── INPUT MATERIAL ──

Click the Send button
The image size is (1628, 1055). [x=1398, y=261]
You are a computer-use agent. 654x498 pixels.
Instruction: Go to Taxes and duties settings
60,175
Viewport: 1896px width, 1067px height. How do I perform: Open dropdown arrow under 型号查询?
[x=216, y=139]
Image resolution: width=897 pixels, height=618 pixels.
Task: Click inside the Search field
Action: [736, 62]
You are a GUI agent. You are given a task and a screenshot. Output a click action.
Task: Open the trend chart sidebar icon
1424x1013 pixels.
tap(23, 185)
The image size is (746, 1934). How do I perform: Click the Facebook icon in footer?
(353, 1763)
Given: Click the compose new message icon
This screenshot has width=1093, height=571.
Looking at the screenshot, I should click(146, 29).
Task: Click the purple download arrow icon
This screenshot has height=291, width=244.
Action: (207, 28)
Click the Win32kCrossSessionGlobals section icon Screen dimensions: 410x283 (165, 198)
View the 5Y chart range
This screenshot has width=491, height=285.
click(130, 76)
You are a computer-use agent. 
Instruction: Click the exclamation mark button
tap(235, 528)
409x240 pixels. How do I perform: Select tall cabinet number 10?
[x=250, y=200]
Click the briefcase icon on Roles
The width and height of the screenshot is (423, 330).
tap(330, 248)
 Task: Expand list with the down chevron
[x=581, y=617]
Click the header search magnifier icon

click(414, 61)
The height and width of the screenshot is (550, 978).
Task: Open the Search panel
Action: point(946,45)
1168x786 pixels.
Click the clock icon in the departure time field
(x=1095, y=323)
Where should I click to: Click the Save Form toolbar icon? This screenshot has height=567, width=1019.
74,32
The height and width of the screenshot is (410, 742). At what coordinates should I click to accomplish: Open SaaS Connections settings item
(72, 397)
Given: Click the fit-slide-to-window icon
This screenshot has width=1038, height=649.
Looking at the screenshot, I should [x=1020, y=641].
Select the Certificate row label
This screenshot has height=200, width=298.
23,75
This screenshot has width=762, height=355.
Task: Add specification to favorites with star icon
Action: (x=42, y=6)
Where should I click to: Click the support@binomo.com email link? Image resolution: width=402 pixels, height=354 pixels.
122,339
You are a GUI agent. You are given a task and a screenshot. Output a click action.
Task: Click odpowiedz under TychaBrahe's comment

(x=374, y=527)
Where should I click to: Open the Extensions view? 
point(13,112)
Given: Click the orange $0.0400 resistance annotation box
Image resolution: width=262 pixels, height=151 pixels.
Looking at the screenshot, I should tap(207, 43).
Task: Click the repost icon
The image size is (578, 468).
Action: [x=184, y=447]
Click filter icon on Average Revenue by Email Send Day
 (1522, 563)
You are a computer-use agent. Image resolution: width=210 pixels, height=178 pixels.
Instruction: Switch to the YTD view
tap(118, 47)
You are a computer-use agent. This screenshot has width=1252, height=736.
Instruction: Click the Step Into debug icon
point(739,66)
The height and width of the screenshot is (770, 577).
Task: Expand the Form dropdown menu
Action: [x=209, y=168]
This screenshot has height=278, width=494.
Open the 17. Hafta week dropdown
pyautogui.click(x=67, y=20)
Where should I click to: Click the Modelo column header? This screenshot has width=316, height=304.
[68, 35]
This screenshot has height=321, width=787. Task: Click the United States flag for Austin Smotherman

───

_WHAT NEEDS TO BE DONE_
List every line in the data above that contains the string "Instruction".

_RESPONSE TO THE TASK_
Instruction: Go to Taxes and duties settings
Instruction: Click the exclamation mark button
Instruction: Switch to the YTD view
Instruction: Click the Step Into debug icon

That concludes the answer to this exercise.